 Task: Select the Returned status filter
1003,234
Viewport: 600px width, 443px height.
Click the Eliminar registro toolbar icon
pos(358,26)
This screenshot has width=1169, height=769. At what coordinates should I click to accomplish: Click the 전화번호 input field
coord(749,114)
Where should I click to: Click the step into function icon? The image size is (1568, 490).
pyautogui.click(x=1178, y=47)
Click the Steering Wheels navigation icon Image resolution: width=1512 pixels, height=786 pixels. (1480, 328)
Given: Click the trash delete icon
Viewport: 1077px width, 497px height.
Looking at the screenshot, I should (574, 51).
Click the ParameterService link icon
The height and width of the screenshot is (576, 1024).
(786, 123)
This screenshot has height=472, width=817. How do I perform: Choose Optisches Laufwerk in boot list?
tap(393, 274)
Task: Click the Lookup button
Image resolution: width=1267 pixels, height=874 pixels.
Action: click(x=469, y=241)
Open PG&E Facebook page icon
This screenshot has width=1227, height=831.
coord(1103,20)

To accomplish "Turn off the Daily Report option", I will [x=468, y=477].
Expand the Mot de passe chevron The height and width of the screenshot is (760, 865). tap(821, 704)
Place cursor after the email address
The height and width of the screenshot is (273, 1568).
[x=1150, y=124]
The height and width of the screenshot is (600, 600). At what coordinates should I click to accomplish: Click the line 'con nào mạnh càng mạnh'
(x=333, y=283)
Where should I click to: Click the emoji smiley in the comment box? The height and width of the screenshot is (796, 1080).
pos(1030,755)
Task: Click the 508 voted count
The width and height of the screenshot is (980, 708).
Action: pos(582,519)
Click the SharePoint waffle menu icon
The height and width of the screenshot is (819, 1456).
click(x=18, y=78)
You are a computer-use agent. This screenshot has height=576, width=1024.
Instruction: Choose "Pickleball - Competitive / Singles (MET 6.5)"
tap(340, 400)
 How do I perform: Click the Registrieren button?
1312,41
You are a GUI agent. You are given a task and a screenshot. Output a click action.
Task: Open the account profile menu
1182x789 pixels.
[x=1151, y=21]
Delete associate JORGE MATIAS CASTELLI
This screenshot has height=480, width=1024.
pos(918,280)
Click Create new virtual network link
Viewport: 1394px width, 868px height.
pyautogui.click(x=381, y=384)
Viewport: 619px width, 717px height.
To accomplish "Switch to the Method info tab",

##############################

WHAT THE TASK REQUIRES:
Please report every line of the material above that contains the string "coordinates", treating uppercase and lowercase as different.

EXERCISE RESPONSE:
This screenshot has width=1169, height=769. At what coordinates should I click to accomplish: Click the 전화번호 input field
The height and width of the screenshot is (600, 600). At what coordinates should I click to accomplish: Click the line 'con nào mạnh càng mạnh'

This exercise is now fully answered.